A Congressional hearing on Tuesday morning in the House of Representative’s Education and Workforce Committee laid bare continued partisan disagreements over both the implementation of the Every Student Succeeds Act, or ESSA, as well as broader education policy. Education, historically a relatively sleepy bipartisan issue in Washington, took center stage earlier this year with the contentious nomination of Secretary of Education Betsy DeVos. Since then, lawmakers have continued to squabble over issues such as the administration’s proposed budget, the Education Department’s interpretation of ESSA, civil rights protections for students, and school choice initiatives. Each of these ongoing debates came up during Tuesday’s hearing.
The Chairwoman of the House education committee, Rep. Virginia Foxx, R-N.C., kicked off the proceedings by celebrating ESSA for the increased flexibility it provides to state and local education officials. ESSA, which replaced the controversial Bush-era law, No Child Left Behind, was a bipartisan compromise that limited the Secretary of Education’s authority in many areas of education policy.
“States and school districts were given new independence in creating a K-12 education program that works best for their own students, ending a Washington-knows-best approach to education,” said Foxx. “Rest assured that this committee will be watching to make sure that Washington keeps its distance.”

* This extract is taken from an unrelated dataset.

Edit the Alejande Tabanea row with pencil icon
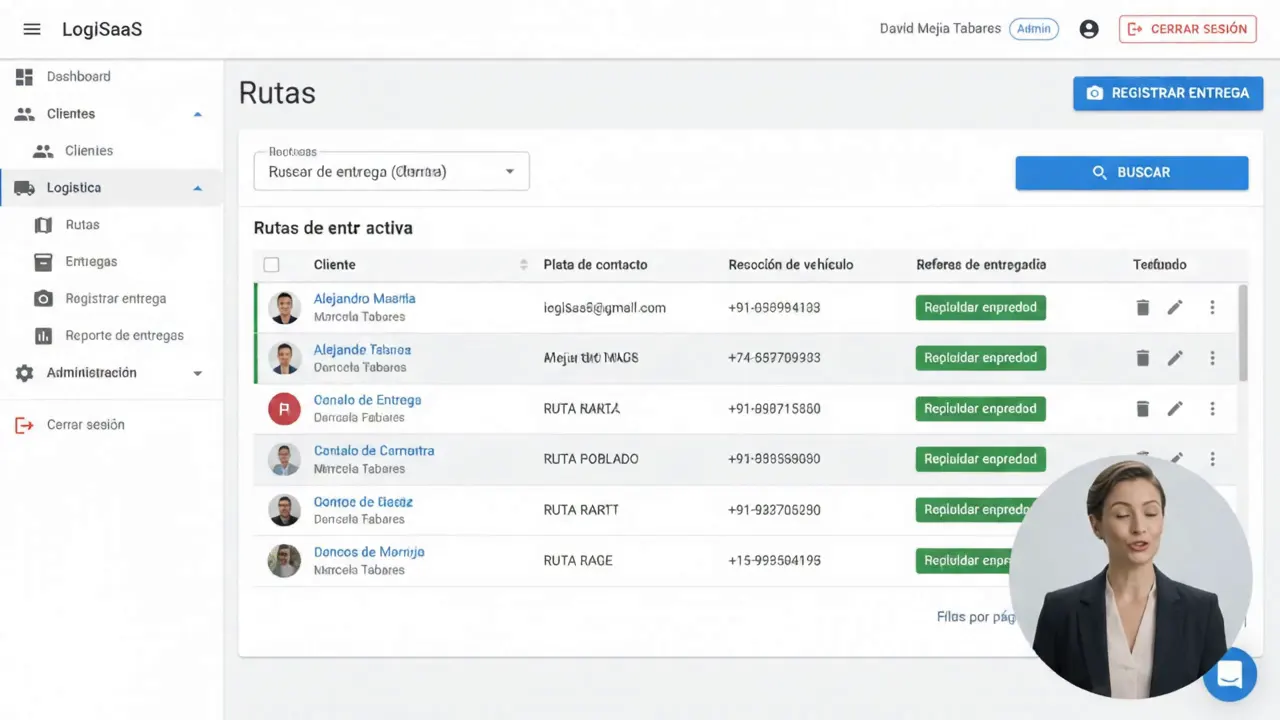The width and height of the screenshot is (1280, 720). point(1175,357)
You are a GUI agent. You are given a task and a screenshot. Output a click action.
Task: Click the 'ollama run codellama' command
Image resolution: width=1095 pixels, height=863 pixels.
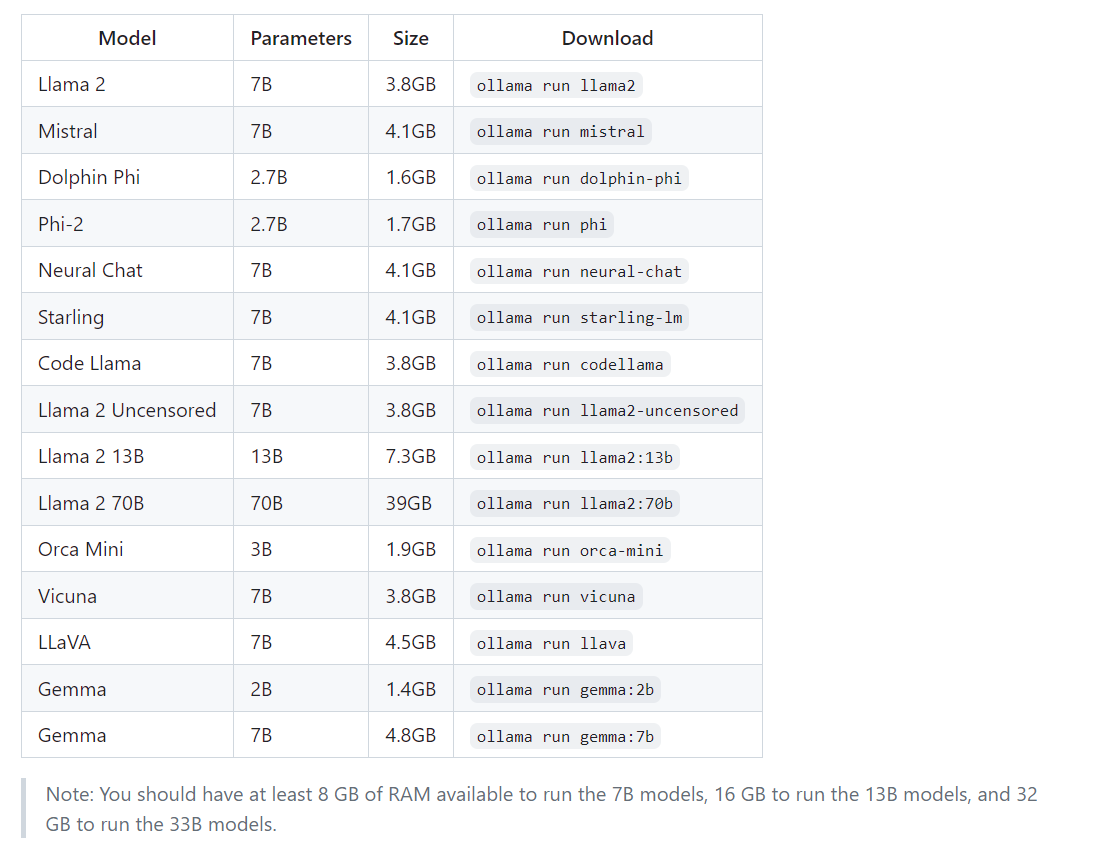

The top Democrat on the committee, Ranking Member Bobby Scott, D-Va., used his opening comments to counter Foxx’s characterization that local officials should have an entirely free hand in crafting education policy. “ESSA is not a blank check to states and districts,” he said.
The subtext of that exchange centered on continued acrimony between the parties over the repeal of accountability regulations originally approved by the outgoing Obama administration. Earlier this year, Republicans used the Congressional Review Act to strike those regulations, angering many Democrats who feared that the repeal of the rules would lead to confusion as states work to craft ESSA plans. During the hearing, some Republicans accused Democrats of attempting to relitigate the rules repeal, rather than moving forward on ESSA implementation.
While the more restrictive Obama-era accountability regulations have been scrapped, some top Republicans have criticized the Trump administration for feedback delivered to states that submitted their ESSA plans early. Sen. Lamar Alexander, R-Tenn., the influential chairman of the Senate’s education committee, is one of the top conservative lawmakers to have spoken out against the feedback issued to states by DeVos’ Acting Assistant Secretary for Elementary and Secondary Education, Jason Botel. (In an interview with InsideSources, Botel characterized his feedback as a nonbinding effort to help states stay in compliance with the law). Notably, Foxx did not join Alexander in explicitly criticizing the feedback issued by DeVos’ team, though she did say that she would be inviting department officials to testify at future hearings, as none were present on Capitol Hill on Tuesday.
Another key talking point for Democrats, as well as some of the committee’s witnesses, was the deep cuts to federal educational programs proposed by the Trump administration. While the cuts in the recently released House GOP’s budget plan are less severe, they would still eliminate over $2 billion in funding for teacher professional development and reduce federal funding for after-school programs.
Gail Pletnick, the superintendent of Dysart Unified School District in Arizona and the new president of the School Superintendent’s Association, for example, cautioned that the cuts would hurt local schools. Under questioning from Democrats, Pletnick also indicated that the growing school choice movement was of concern to her association’s members, many of whom are worried that increasing amounts of public educational dollars could end up diverted to privately-managed charter schools or private schools.
The Democrats’ witness, Phillip Lovell, an executive at the Washington D.C.-based Alliance for Excellent Education, echoed concerns over the budget negotiations while also taking a hard-line on the Education Department’s historic role in protecting civil rights for underserved student groups. The Education Department’s Office of Civil Rights has been in the news recently because of controversial comments made by Candice Jackson, DeVos’ top civil rights aide, on campus sexual assault. While Jackson is expected to keep her role at the Department over Democratic calls for her ouster (and the uproar over her comments are more relevant to discussions about higher education policy than K-12 policy), Lovell and the Democrats on the committee questioned whether the Trump administration is truly committed to intervening when student protections are at stake.
“The state plans are cautious, not courageous,” said Lovell in his testimony. He suggested that the Education Department may not be doing enough to ensure that states are being held to statutory requirements that at least 95 percent of students take state assessments for accountability purposes. That rule is important to equity advocates because some worry that otherwise schools will discourage struggling students from taking assessments in a bid to artificially boost their performance numbers.
Meanwhile, Republicans got some good news from the Government Accountability Office’s top education analyst, Jacqueline Nowicki. While Nowicki said that the federal watchdog is not evaluating state plans on their merits, her testimony and an accompanying GAO report, argued that overall, ESSA implementation is proceeding smoothly and that the policy objectives targeted by the legislation are mostly being met.